**Job item:** Render the entries as a JSON list of strings, one string per line, starting at the beginning of the entries and ending at the line that contains "Looking at the". Skip blank lines and leave the pictures out.

**Given entries:**
::::

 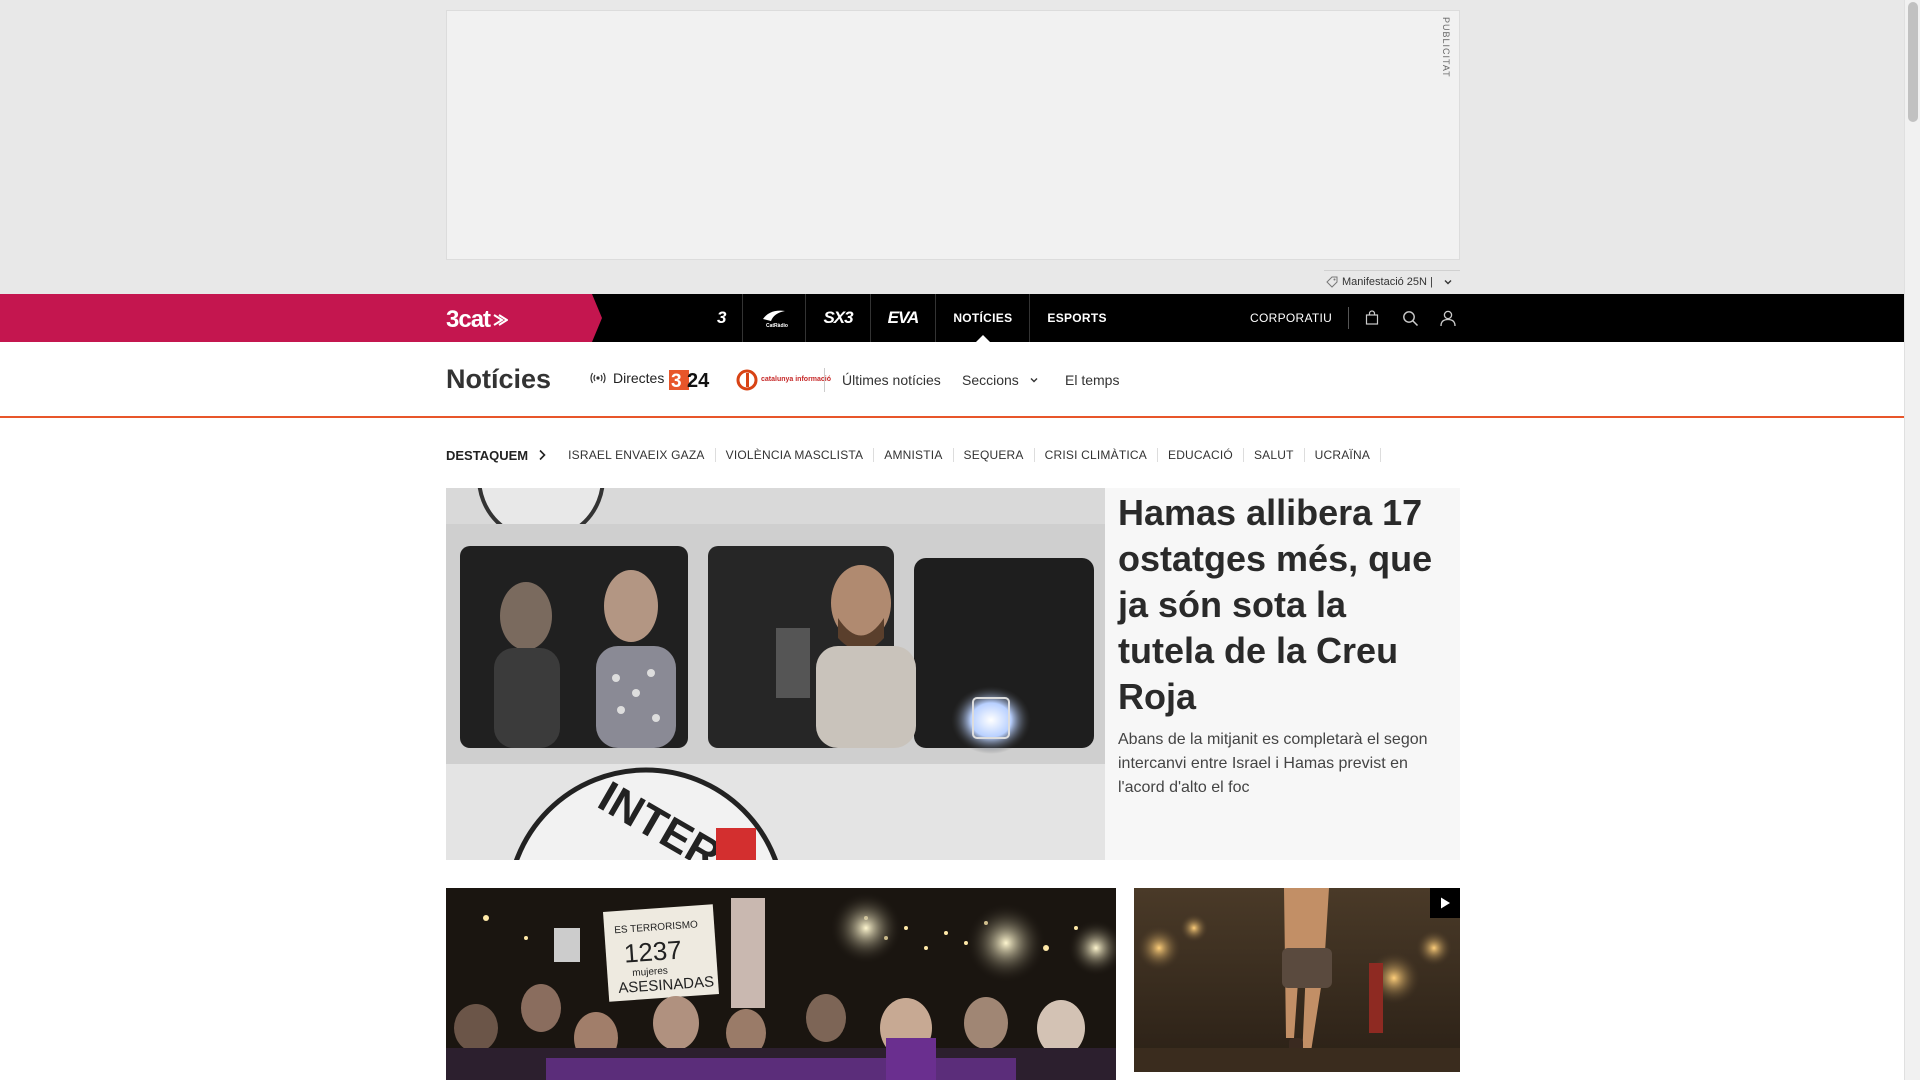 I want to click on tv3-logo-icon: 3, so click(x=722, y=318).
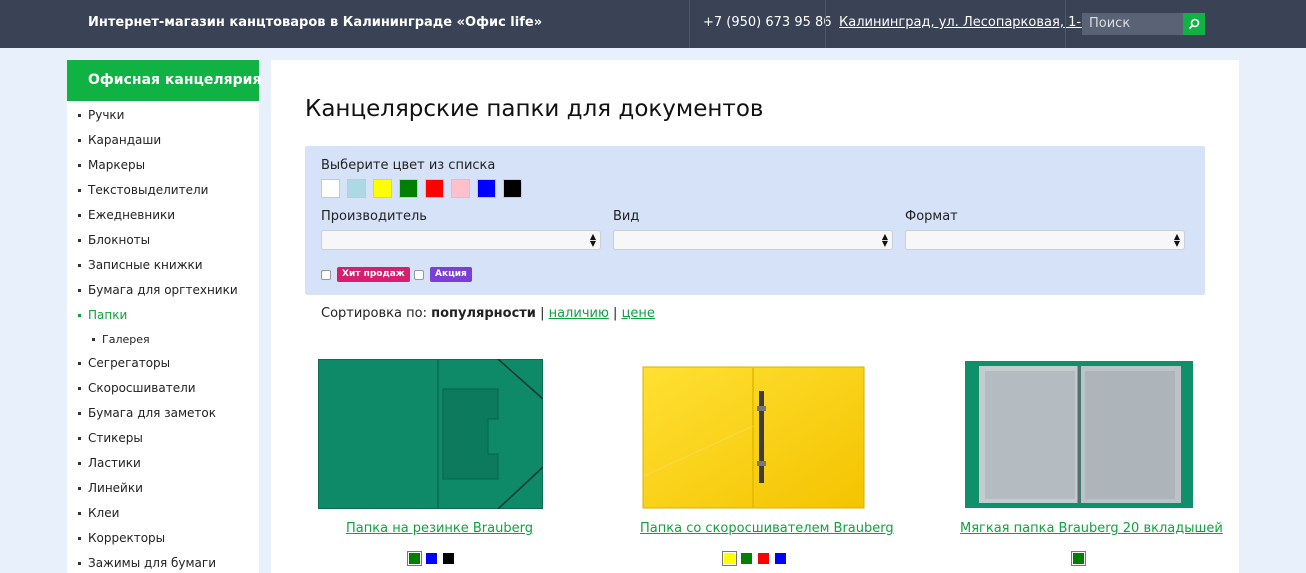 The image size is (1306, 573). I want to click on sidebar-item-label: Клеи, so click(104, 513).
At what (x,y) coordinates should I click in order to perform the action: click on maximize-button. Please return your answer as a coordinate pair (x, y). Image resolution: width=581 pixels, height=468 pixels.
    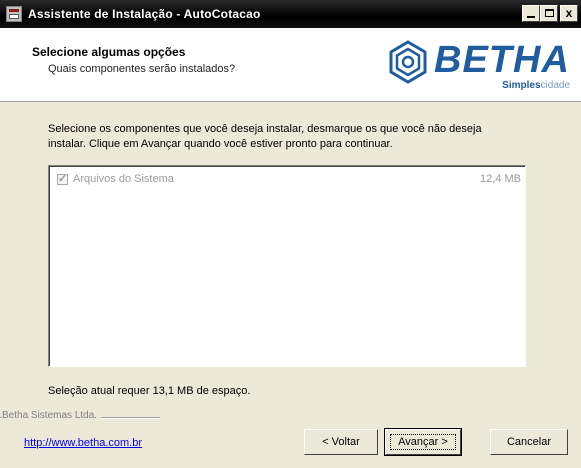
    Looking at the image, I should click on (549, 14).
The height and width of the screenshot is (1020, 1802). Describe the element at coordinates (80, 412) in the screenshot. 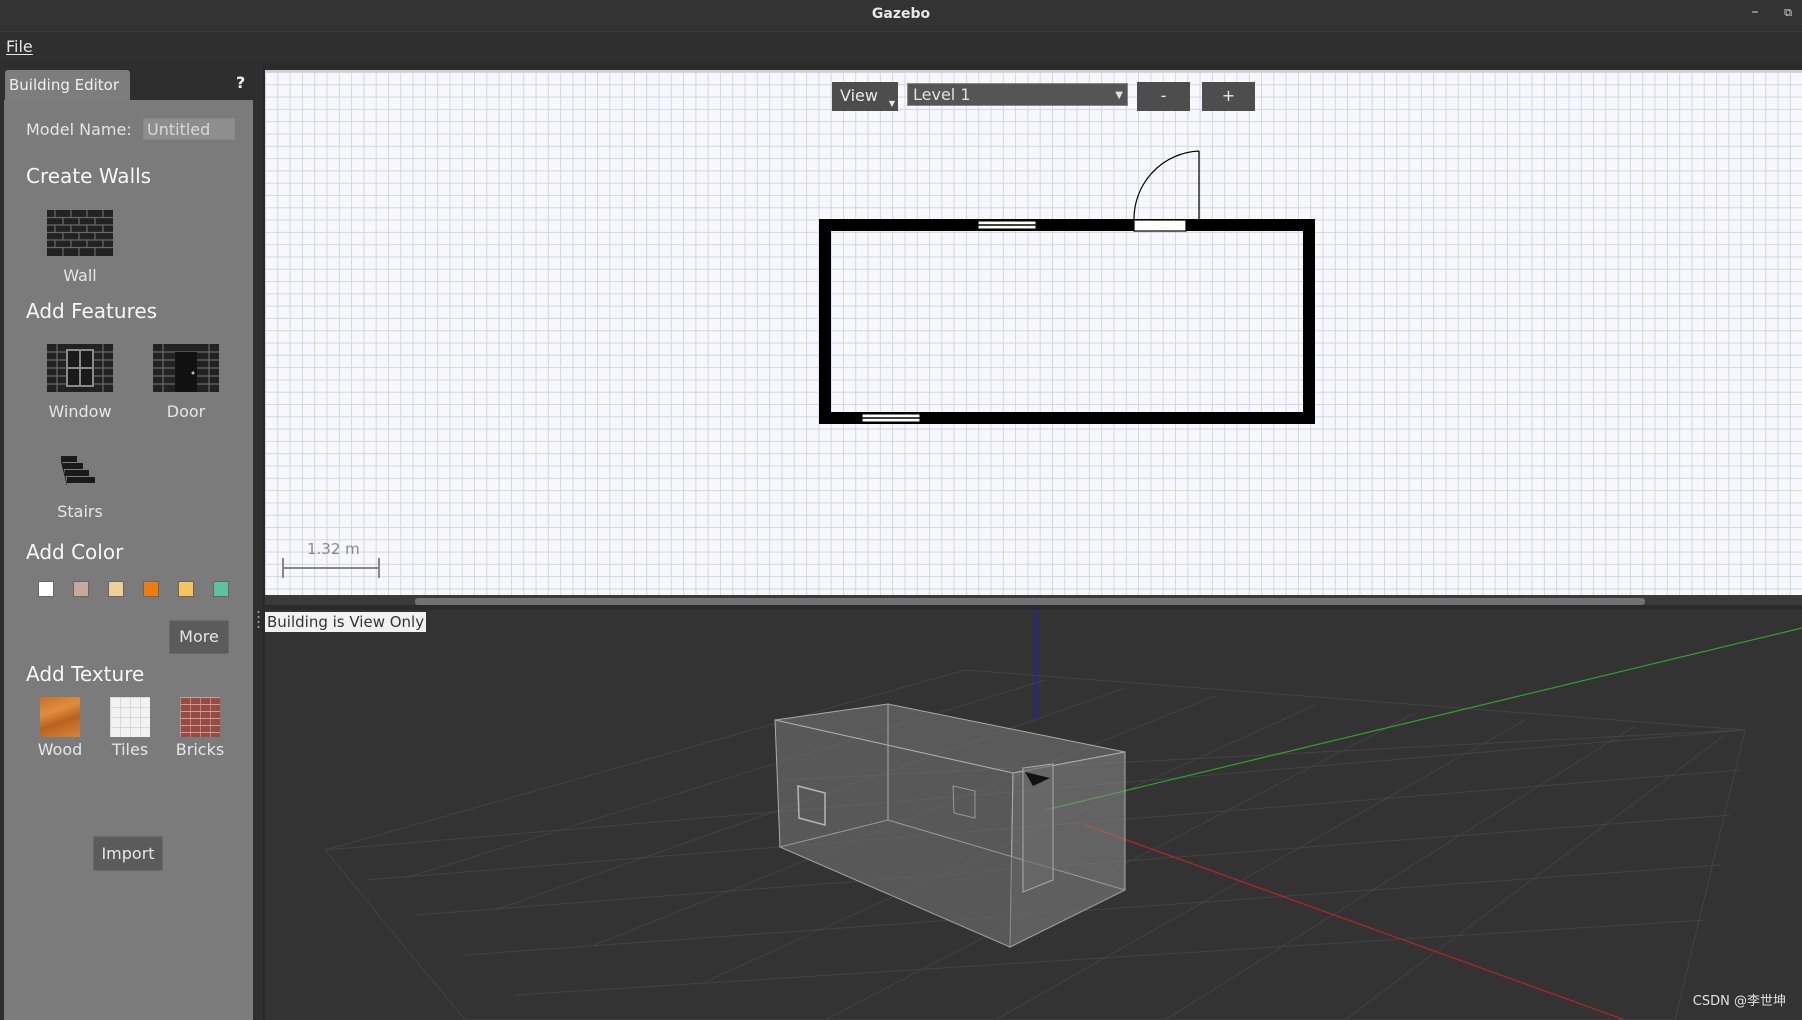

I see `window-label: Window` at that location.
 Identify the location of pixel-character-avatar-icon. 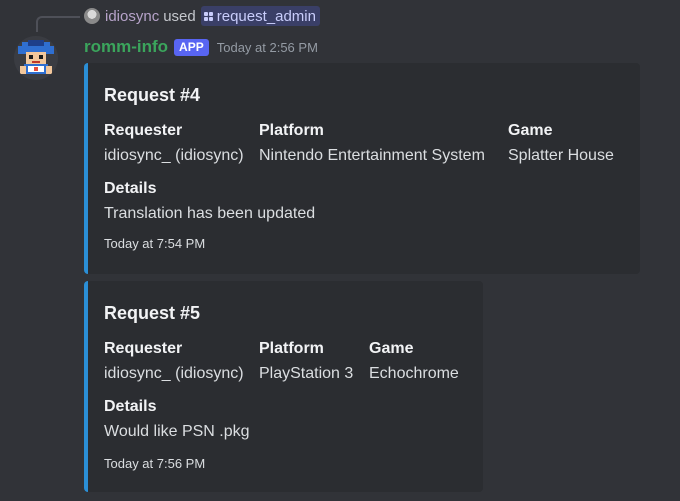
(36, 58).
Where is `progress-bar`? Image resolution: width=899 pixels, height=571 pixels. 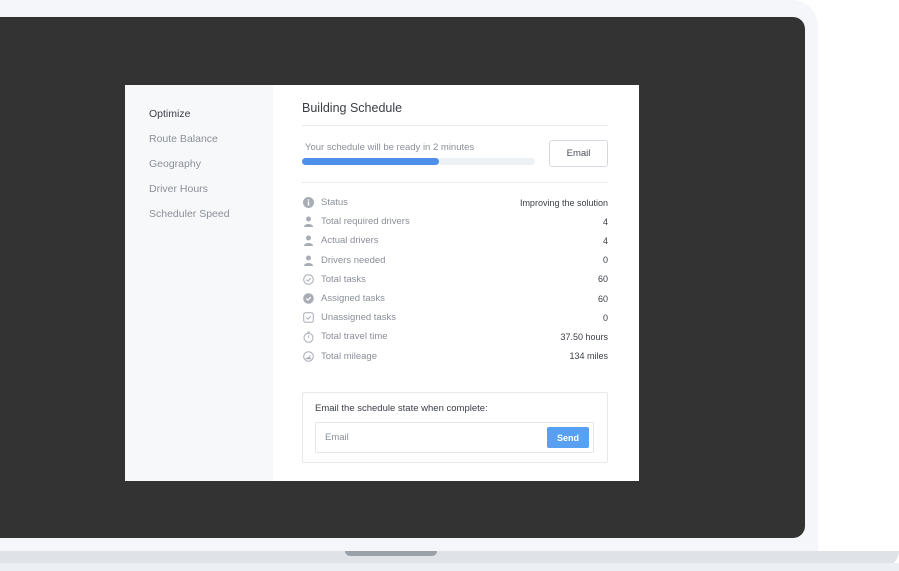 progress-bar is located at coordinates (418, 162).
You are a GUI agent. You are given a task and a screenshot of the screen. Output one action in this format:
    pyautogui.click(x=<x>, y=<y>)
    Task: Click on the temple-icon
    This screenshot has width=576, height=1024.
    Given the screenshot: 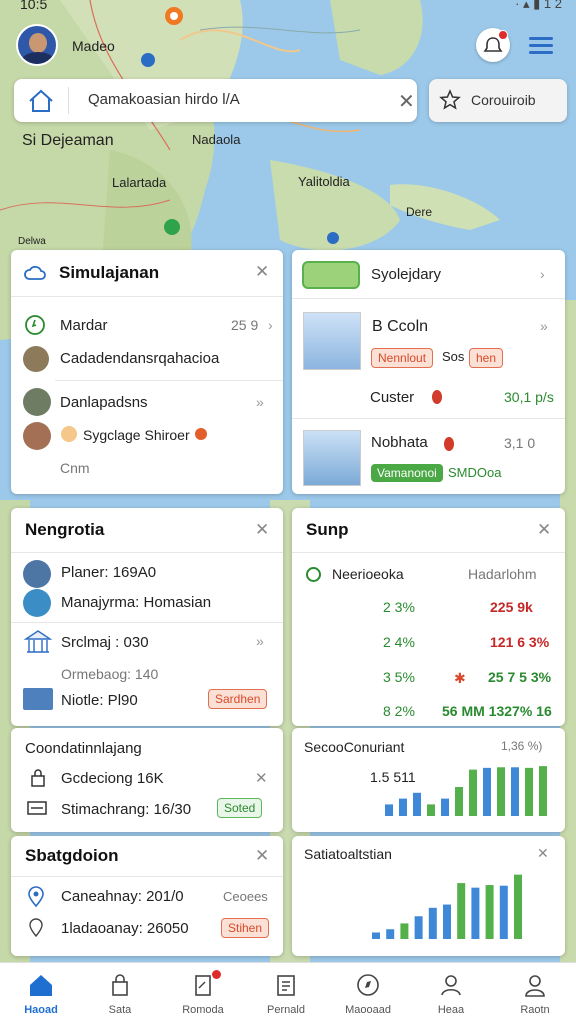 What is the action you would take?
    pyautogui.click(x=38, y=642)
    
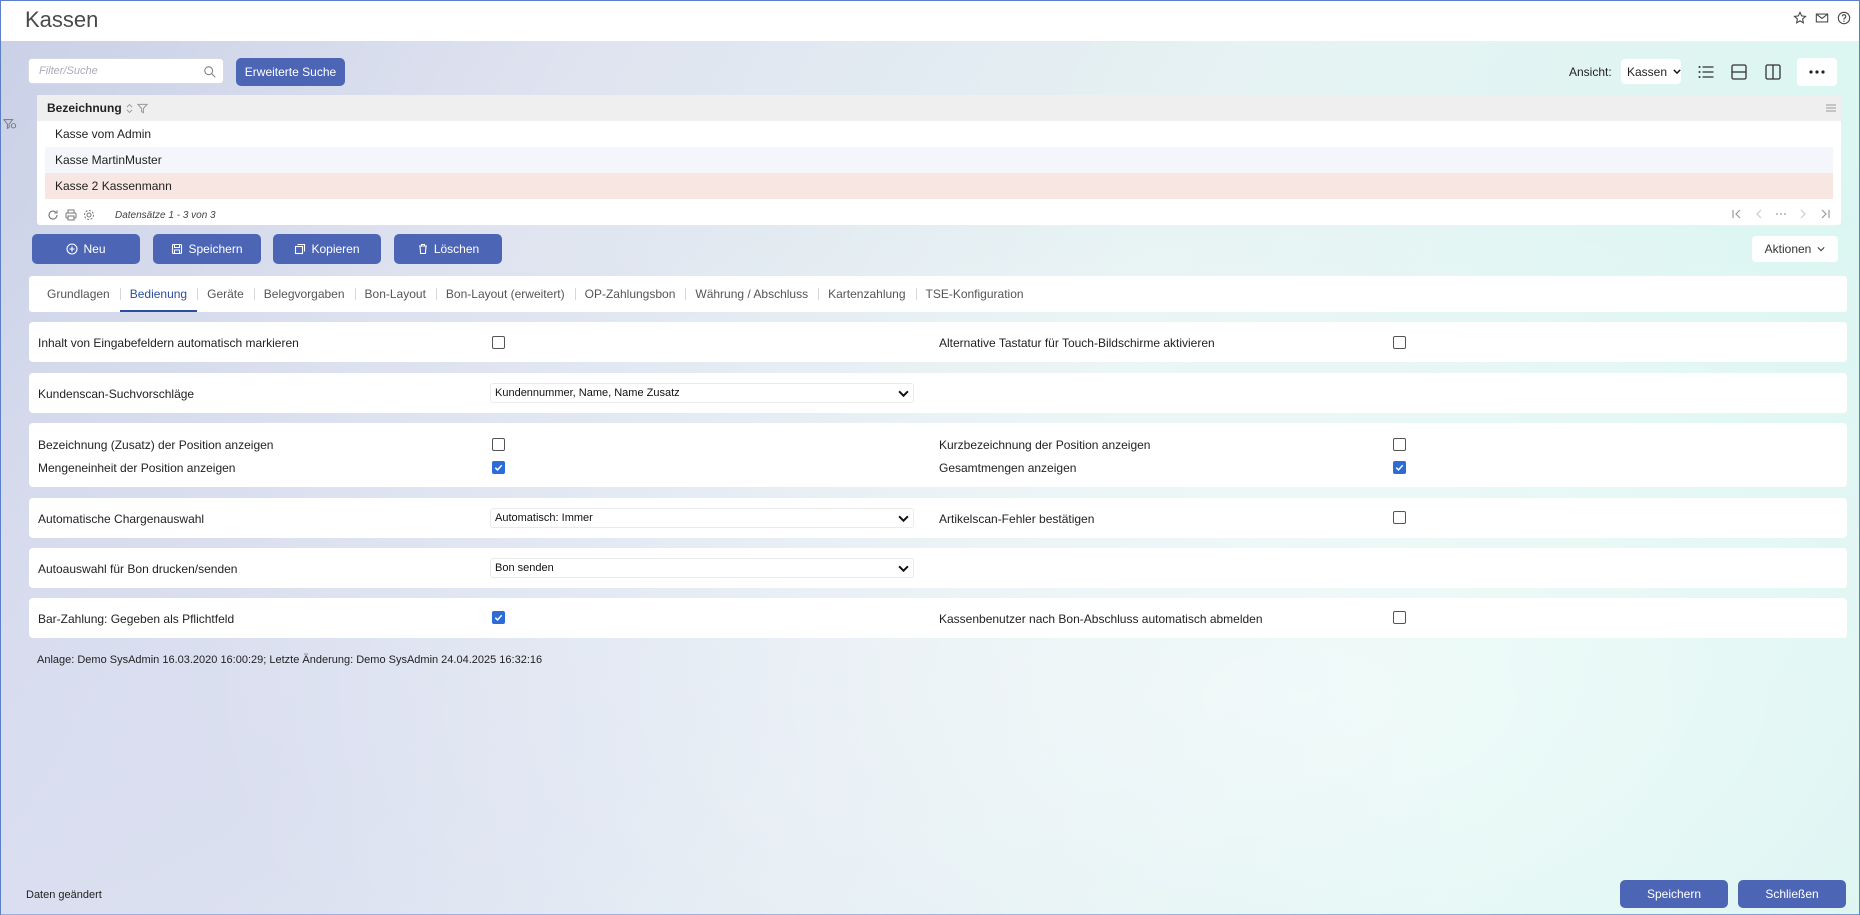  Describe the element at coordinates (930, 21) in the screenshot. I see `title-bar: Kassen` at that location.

::::

**Response:**
[
  "  I want to click on tv3-logo-icon: 3, so click(x=722, y=318).",
  " The image size is (1306, 573). I want to click on sidebar-item-label: Клеи, so click(104, 513).",
  "At what (x,y) coordinates should I click in order to perform the action: click on maximize-button. Please return your answer as a coordinate pair (x, y). Image resolution: width=581 pixels, height=468 pixels.",
  "    Looking at the image, I should click on (549, 14)."
]